Obesidad contagiosa
Según un estudio llevado a cabo por Nicholas Christakis y James Fowler, de la escuela de Medicina de la Universidad e Harvard y de la Universidad de San Diego, respectivamente, la obesidad puede llegar a ser una "enfermedad contagiosa". La investigación ha sido realizada con una muestra de 12.067 personas de las que se han recogido datos durante 32 años con evaluaciones médicas periódicas. El estudio forma parte de otro más amplio que gira alrededor del principal órgano cardiaco, el corazón.
A través de esta investigación, que ha conseguido cartografiar una red social densamente interconectada, se ha concluido que cuando una persona es obesa, las personas con las que mantienen relaciones tiene un 57% más de posibilidades de convertirse igualmente en obesas. Si esa relación es de amistad, las probabilidades aumentan hasta alcanzar un 171%. En este caso el efecto es mayor que en el supuesto de compartir los mismos genes o el mismo hogar.

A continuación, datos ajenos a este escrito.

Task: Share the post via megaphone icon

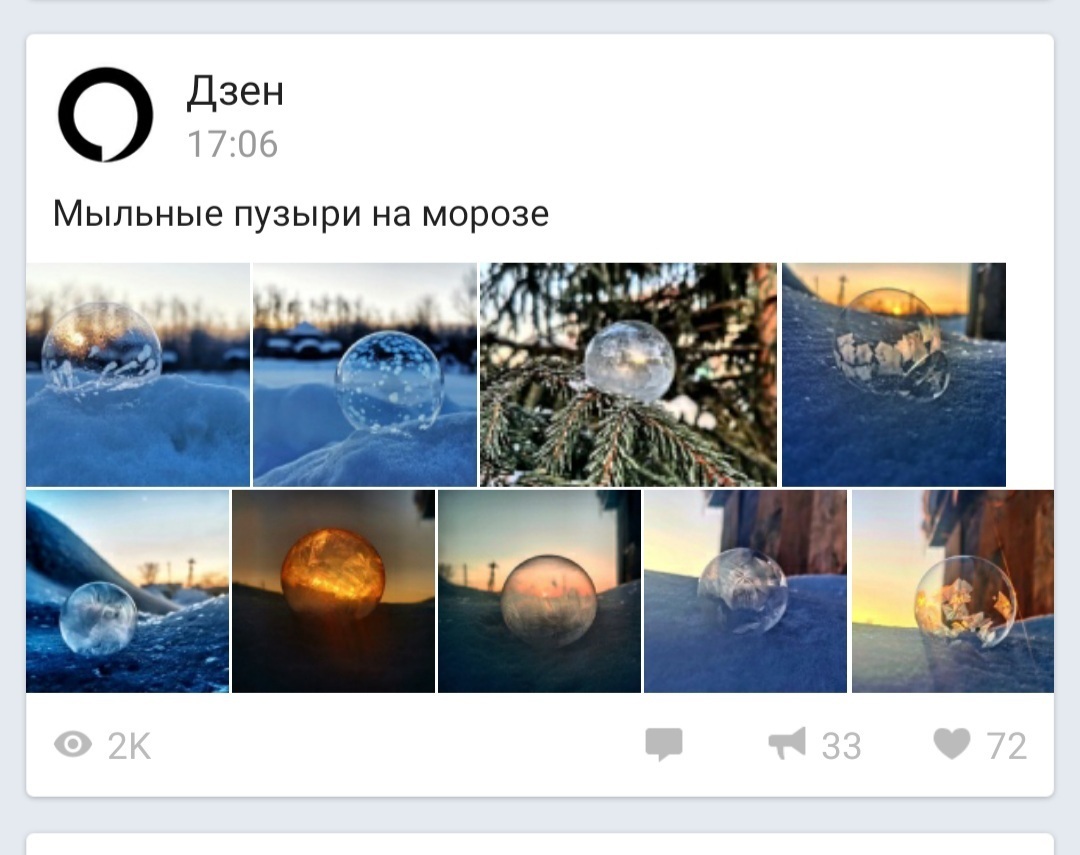Action: click(787, 744)
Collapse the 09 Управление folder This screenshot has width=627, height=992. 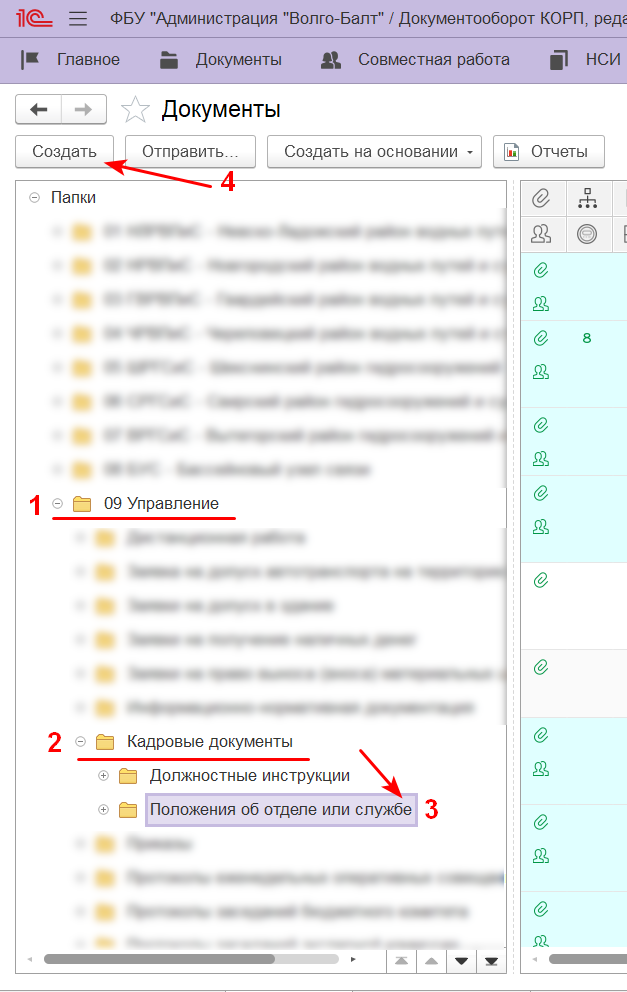pos(57,504)
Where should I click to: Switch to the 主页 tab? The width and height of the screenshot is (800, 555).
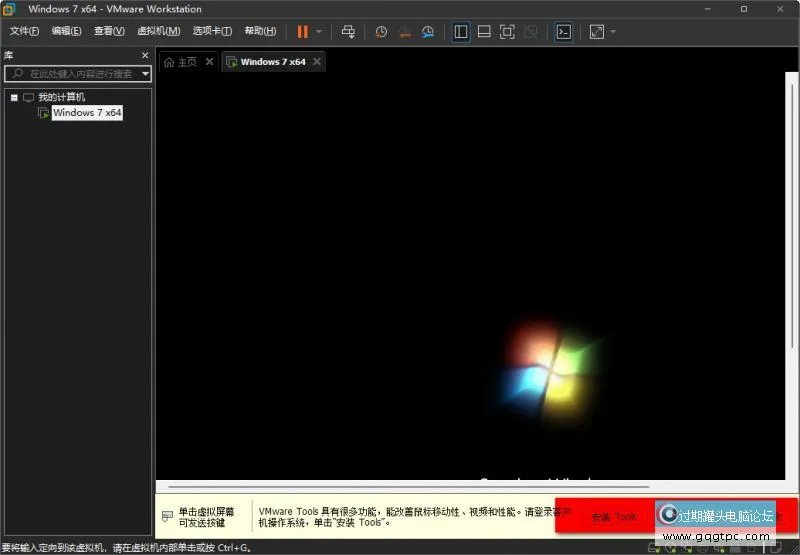[181, 62]
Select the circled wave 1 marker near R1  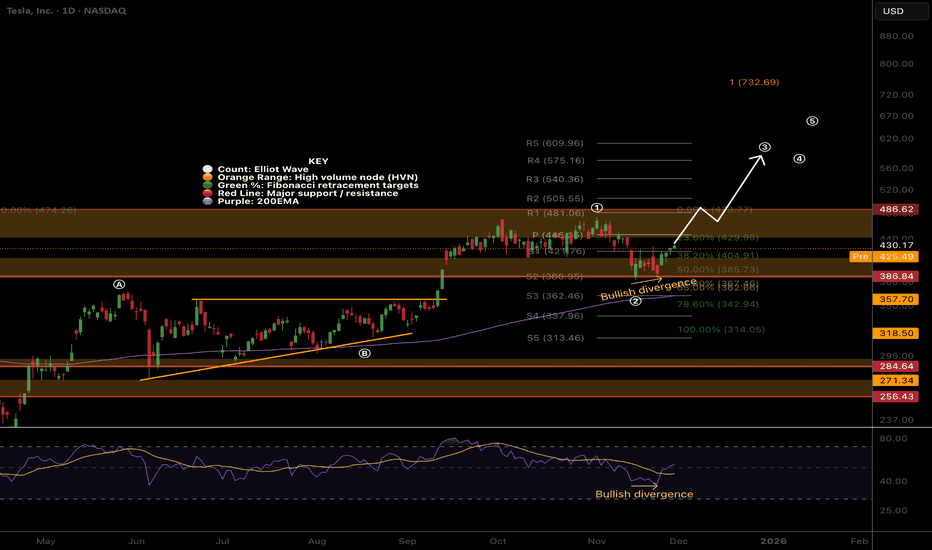tap(597, 208)
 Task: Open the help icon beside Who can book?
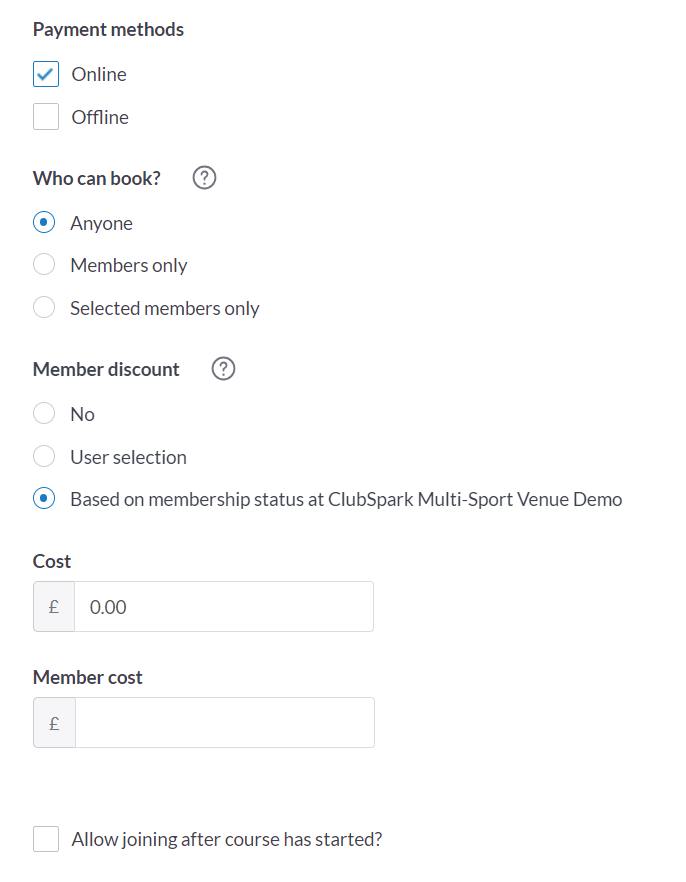click(204, 178)
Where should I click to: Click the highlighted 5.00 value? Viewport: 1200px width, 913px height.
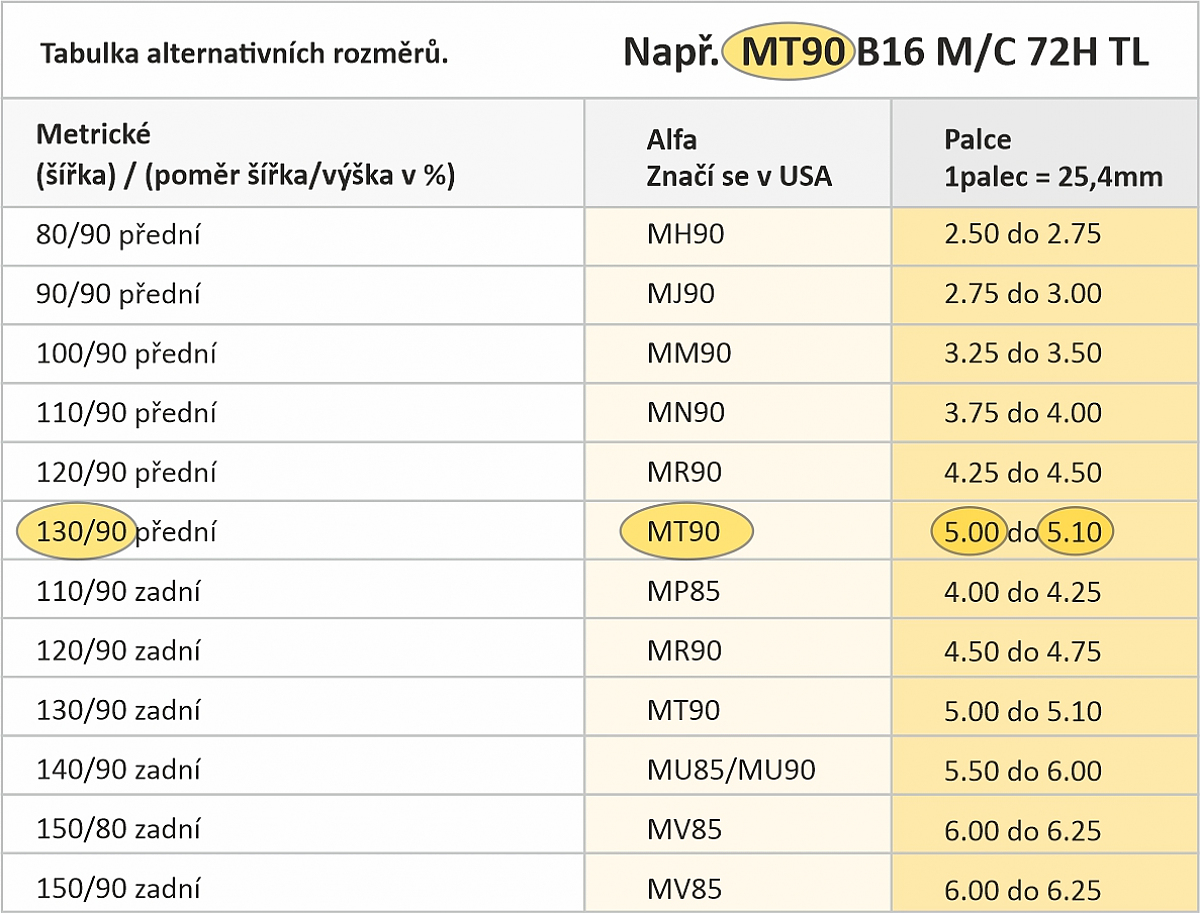(970, 531)
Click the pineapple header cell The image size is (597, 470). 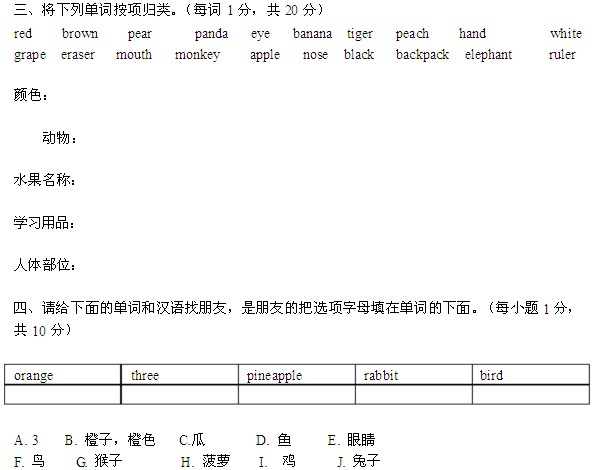[x=297, y=375]
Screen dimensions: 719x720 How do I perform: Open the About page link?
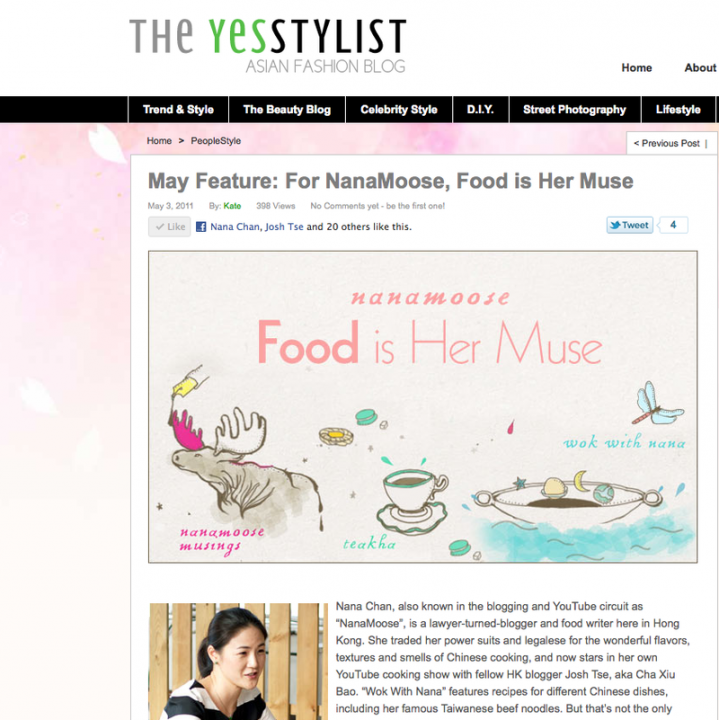tap(700, 68)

Se advierte la existencia frecuente de agrupaciones de individuos delgados y, diferenciadamente, de individuos más gruesos. Se deduce tras el estudio que ello no se debe simplemente a razones selectivas a la hora de establecer lazos relacionales, sino más bien que se trata de una causa-efecto más directa. La conclusión simple que podemos extrar de todo esto es que "los amigos nos engordan".